I have a program that computes the mean average for positive integers up to the number the user inputs. I need to be able to specify what two positive numbers I want to compute the mean average of. Here is the code using a for loop to find the average when the user inputs a number.

#include "stdafx.h"
#include <iostream>
using namespace std;

int main()
{
int value; // value is some positive number n
int total = 0; // total holds the sum on the first n positive numbers
int number; // the amount of numbers
float mean; // the average of the first n positive numbers

cout << "Please enter a positive number" << endl;
cin >> value;

if (value > 0)
{
for (number = 1; number <= value; number++)
{
total = total + number;
}
mean = static_cast<float>(total) / value;
cout << "The mean average of the first " << value
<< " positive integers is " << mean << endl;
}

else
{
cout << "Invalid input - integer must be positive" << endl;
}
return 0;
}

does it work, did you have a question?

some unimportant thoughts...
- this problem can be solved directly, without the loop, it is a simple formula.
- total+= number instead of total= total+number is slightly cleaner looking (no harm here)
- floats have a very low resolution, always use doubles.
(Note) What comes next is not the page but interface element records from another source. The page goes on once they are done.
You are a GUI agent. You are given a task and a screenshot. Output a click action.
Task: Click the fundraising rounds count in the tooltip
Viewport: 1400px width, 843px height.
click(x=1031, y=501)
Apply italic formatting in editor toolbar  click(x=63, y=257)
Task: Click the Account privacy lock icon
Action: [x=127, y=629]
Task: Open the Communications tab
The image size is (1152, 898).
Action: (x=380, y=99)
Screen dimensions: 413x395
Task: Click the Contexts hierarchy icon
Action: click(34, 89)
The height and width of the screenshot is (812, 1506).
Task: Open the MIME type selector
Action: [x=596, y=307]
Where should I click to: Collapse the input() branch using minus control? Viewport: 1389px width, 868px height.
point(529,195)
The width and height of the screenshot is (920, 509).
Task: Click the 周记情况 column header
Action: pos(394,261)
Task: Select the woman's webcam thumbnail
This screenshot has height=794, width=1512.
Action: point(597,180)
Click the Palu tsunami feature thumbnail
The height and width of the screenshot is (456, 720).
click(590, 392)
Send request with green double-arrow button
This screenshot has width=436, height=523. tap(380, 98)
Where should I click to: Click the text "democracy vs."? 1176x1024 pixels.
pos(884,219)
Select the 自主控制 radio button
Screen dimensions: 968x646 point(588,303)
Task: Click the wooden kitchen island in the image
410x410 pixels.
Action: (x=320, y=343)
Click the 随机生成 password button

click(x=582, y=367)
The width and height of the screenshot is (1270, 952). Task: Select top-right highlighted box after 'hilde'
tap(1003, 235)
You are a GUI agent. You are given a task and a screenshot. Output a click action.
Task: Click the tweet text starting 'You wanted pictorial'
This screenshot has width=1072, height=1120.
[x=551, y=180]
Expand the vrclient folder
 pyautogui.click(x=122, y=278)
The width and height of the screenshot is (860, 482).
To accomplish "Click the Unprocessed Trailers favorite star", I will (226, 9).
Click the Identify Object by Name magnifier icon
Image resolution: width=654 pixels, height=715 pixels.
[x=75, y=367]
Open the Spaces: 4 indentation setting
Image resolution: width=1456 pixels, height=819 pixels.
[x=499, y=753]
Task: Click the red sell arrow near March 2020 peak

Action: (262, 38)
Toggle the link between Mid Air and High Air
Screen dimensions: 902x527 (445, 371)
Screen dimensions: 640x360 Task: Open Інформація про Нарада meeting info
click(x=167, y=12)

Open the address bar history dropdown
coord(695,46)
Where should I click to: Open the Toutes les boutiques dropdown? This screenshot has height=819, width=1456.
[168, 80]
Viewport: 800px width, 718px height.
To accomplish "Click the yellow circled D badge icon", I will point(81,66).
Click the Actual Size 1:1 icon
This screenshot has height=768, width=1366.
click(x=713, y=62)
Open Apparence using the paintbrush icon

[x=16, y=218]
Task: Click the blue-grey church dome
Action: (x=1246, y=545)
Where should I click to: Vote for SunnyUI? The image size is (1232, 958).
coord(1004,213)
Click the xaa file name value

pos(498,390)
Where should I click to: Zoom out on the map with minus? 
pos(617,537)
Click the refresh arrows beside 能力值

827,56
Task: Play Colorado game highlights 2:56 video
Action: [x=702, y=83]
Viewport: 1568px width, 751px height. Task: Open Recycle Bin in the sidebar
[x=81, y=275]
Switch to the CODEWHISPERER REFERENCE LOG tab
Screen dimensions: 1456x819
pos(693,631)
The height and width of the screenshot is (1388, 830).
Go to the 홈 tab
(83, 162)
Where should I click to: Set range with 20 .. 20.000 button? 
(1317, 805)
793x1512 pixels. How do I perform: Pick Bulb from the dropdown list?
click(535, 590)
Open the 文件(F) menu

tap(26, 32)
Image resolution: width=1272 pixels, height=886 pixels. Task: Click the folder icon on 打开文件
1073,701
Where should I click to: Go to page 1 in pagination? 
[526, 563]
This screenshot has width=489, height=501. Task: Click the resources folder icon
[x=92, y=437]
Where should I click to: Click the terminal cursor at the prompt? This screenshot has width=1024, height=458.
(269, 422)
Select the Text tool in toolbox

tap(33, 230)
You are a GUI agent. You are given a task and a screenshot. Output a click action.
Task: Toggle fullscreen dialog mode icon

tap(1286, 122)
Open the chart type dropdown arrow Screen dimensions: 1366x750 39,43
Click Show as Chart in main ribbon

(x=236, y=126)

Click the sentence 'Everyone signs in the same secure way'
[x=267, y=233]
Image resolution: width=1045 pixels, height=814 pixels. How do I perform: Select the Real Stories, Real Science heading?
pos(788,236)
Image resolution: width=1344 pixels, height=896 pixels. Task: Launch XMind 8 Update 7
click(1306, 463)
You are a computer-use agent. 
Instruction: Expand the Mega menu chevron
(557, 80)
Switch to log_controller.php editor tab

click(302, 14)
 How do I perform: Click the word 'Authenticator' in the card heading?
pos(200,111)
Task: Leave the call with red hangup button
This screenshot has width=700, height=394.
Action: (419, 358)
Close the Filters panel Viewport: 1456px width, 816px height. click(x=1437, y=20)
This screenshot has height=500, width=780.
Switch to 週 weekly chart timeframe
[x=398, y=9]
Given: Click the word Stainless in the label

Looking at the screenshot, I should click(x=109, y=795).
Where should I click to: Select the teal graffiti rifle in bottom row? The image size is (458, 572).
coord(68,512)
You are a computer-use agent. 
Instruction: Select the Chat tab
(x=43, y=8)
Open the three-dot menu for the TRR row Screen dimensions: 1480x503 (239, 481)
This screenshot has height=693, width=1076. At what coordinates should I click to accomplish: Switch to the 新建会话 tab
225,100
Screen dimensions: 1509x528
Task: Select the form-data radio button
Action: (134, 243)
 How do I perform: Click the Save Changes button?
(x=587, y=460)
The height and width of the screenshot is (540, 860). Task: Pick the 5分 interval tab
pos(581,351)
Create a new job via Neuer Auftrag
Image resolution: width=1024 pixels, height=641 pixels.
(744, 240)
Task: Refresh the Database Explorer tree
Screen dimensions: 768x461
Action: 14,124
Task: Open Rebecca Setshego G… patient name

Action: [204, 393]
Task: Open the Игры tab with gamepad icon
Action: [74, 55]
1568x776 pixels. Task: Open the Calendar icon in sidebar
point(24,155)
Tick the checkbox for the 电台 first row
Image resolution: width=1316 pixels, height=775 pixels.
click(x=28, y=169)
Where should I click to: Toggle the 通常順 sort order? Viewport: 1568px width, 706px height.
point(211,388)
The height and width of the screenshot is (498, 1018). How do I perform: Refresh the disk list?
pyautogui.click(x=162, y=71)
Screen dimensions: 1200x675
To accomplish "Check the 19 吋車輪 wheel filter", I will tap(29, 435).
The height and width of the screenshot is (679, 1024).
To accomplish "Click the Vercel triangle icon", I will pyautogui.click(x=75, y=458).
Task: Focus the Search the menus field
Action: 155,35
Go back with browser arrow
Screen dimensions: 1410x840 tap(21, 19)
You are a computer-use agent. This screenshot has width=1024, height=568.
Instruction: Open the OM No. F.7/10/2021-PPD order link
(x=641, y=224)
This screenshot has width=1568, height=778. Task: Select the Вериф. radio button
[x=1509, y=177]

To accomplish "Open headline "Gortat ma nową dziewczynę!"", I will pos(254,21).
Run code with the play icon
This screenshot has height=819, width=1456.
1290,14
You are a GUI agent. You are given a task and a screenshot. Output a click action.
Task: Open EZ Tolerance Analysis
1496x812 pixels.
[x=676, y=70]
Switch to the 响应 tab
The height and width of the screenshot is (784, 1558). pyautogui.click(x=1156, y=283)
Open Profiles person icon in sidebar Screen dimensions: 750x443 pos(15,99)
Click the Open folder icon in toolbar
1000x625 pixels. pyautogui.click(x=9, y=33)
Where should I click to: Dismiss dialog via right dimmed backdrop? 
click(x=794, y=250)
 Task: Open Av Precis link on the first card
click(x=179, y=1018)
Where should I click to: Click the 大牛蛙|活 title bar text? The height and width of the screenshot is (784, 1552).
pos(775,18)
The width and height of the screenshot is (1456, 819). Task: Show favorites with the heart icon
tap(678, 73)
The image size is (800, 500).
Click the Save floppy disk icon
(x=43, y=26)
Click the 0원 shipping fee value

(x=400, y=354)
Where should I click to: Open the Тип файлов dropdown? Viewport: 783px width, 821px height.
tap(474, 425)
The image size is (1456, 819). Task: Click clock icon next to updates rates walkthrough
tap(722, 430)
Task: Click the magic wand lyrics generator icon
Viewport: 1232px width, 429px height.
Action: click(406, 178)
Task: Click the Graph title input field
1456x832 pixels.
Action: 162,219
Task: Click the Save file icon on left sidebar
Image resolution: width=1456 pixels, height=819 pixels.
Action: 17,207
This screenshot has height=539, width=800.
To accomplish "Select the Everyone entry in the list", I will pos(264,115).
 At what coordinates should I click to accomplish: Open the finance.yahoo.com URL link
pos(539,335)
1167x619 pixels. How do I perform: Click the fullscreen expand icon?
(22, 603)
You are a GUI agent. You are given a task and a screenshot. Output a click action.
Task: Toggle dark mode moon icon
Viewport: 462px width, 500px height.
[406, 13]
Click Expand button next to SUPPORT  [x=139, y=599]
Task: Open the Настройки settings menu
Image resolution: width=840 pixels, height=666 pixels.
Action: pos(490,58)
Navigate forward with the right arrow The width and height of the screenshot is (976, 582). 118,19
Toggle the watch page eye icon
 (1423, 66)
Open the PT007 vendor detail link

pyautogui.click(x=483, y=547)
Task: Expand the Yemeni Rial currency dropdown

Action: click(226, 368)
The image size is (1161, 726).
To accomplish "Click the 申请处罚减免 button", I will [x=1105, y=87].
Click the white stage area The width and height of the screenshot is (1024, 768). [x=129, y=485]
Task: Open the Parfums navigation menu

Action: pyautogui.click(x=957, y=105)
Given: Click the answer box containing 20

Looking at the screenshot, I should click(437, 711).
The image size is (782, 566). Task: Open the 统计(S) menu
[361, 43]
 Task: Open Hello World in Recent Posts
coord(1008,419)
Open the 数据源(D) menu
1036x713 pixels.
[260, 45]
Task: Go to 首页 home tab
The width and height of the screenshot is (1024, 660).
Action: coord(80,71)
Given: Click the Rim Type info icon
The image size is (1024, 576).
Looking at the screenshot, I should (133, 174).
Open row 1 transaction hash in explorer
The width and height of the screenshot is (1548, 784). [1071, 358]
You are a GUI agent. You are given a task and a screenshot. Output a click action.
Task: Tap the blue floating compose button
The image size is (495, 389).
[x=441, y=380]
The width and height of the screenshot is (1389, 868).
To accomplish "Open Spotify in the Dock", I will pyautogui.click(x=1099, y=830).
Thanks for answering. I need to make the program accept two positive numbers from the user. Then it must add all the numbers in between those two numbers together and find an average. So if the user enters lets say 2 and 4 the program should add 2 + 3 + 4 and then divide by 3 to find the mean average

oh, I see.
you just need to
int start;
cin >> start; //add same logic to ensure >= 0 or >0 depending on your wants (strictly, 0 isnt positive, but it has a drastic effects on averages so it matters)
and then change the for loop
for(i = start; i <= value; i++)

you also want to either force start < value OR reverse them if not, else the for loop will be skipped (that is for (i = 10, i <= 5; i++) will never enter the loop body)

Thanks for your help I'll give that a try after work.